#### Task to complete
Where a line has odd spacing or punctuation, keep it; transcribe all the entries exactly.

==*==

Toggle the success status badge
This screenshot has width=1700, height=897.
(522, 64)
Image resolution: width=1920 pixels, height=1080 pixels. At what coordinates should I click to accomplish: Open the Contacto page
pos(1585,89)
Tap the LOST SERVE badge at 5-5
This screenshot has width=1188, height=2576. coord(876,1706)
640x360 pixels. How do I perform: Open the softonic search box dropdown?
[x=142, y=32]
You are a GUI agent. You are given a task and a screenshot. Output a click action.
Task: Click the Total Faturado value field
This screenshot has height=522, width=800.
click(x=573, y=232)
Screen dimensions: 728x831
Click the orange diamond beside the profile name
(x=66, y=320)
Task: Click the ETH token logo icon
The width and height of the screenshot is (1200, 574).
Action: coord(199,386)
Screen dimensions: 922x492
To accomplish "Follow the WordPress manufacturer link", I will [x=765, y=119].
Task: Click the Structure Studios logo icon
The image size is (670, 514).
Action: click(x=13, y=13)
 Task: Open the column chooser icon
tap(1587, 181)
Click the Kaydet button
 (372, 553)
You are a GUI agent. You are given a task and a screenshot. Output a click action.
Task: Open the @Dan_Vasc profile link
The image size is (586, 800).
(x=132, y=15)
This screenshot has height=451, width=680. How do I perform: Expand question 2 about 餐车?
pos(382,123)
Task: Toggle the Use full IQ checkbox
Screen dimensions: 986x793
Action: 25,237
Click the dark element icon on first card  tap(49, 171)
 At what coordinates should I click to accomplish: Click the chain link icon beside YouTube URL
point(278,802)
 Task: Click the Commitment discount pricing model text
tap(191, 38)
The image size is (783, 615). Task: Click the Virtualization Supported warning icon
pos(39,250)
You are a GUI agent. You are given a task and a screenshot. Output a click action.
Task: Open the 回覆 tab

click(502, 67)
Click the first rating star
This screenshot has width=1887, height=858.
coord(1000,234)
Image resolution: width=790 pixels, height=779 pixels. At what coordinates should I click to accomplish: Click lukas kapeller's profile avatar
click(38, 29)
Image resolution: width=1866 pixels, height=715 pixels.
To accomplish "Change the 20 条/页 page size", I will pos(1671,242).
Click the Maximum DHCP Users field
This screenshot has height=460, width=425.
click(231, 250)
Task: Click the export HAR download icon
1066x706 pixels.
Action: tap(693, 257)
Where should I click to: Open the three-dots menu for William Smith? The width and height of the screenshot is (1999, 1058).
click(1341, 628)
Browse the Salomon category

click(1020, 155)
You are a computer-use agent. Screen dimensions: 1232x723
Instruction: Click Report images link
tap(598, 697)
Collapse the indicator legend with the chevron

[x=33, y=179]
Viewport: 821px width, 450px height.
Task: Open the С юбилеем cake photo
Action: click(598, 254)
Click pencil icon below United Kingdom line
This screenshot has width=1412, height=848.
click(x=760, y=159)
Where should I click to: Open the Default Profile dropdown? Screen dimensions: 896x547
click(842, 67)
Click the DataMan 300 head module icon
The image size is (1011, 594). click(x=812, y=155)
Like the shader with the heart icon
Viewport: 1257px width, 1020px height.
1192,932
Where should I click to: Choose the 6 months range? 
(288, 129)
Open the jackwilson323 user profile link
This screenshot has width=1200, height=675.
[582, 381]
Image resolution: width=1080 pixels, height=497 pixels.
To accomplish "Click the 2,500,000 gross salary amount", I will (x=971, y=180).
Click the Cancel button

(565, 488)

==*==

#### Problem solution
Toggle the success status badge
This screenshot has width=1700, height=897.
(522, 64)
Image resolution: width=1920 pixels, height=1080 pixels. At what coordinates should I click to accomplish: Open the Contacto page
pos(1585,89)
Tap the LOST SERVE badge at 5-5
This screenshot has width=1188, height=2576. coord(876,1706)
640x360 pixels. How do I perform: Open the softonic search box dropdown?
[x=142, y=32]
You are a GUI agent. You are given a task and a screenshot. Output a click action.
Task: Click the Total Faturado value field
This screenshot has height=522, width=800.
click(x=573, y=232)
Screen dimensions: 728x831
Click the orange diamond beside the profile name
(x=66, y=320)
Task: Click the ETH token logo icon
The width and height of the screenshot is (1200, 574).
Action: coord(199,386)
Screen dimensions: 922x492
To accomplish "Follow the WordPress manufacturer link", I will [x=765, y=119].
Task: Click the Structure Studios logo icon
The image size is (670, 514).
Action: click(x=13, y=13)
 Task: Open the column chooser icon
tap(1587, 181)
Click the Kaydet button
 (372, 553)
You are a GUI agent. You are given a task and a screenshot. Output a click action.
Task: Open the @Dan_Vasc profile link
The image size is (586, 800).
(x=132, y=15)
This screenshot has height=451, width=680. How do I perform: Expand question 2 about 餐车?
pos(382,123)
Task: Toggle the Use full IQ checkbox
Screen dimensions: 986x793
Action: 25,237
Click the dark element icon on first card  tap(49, 171)
 At what coordinates should I click to accomplish: Click the chain link icon beside YouTube URL
point(278,802)
 Task: Click the Commitment discount pricing model text
tap(191, 38)
The image size is (783, 615). Task: Click the Virtualization Supported warning icon
pos(39,250)
You are a GUI agent. You are given a task and a screenshot. Output a click action.
Task: Open the 回覆 tab

click(502, 67)
Click the first rating star
This screenshot has width=1887, height=858.
coord(1000,234)
Image resolution: width=790 pixels, height=779 pixels. At what coordinates should I click to accomplish: Click lukas kapeller's profile avatar
click(38, 29)
Image resolution: width=1866 pixels, height=715 pixels.
To accomplish "Change the 20 条/页 page size", I will pos(1671,242).
Click the Maximum DHCP Users field
This screenshot has height=460, width=425.
click(231, 250)
Task: Click the export HAR download icon
1066x706 pixels.
Action: tap(693, 257)
Where should I click to: Open the three-dots menu for William Smith? The width and height of the screenshot is (1999, 1058).
click(1341, 628)
Browse the Salomon category

click(1020, 155)
You are a computer-use agent. Screen dimensions: 1232x723
Instruction: Click Report images link
tap(598, 697)
Collapse the indicator legend with the chevron

[x=33, y=179]
Viewport: 821px width, 450px height.
Task: Open the С юбилеем cake photo
Action: click(598, 254)
Click pencil icon below United Kingdom line
This screenshot has width=1412, height=848.
click(x=760, y=159)
Where should I click to: Open the Default Profile dropdown? Screen dimensions: 896x547
click(842, 67)
Click the DataMan 300 head module icon
The image size is (1011, 594). click(x=812, y=155)
Like the shader with the heart icon
Viewport: 1257px width, 1020px height.
1192,932
Where should I click to: Choose the 6 months range? 
(288, 129)
Open the jackwilson323 user profile link
This screenshot has width=1200, height=675.
[582, 381]
Image resolution: width=1080 pixels, height=497 pixels.
To accomplish "Click the 2,500,000 gross salary amount", I will (x=971, y=180).
Click the Cancel button

(565, 488)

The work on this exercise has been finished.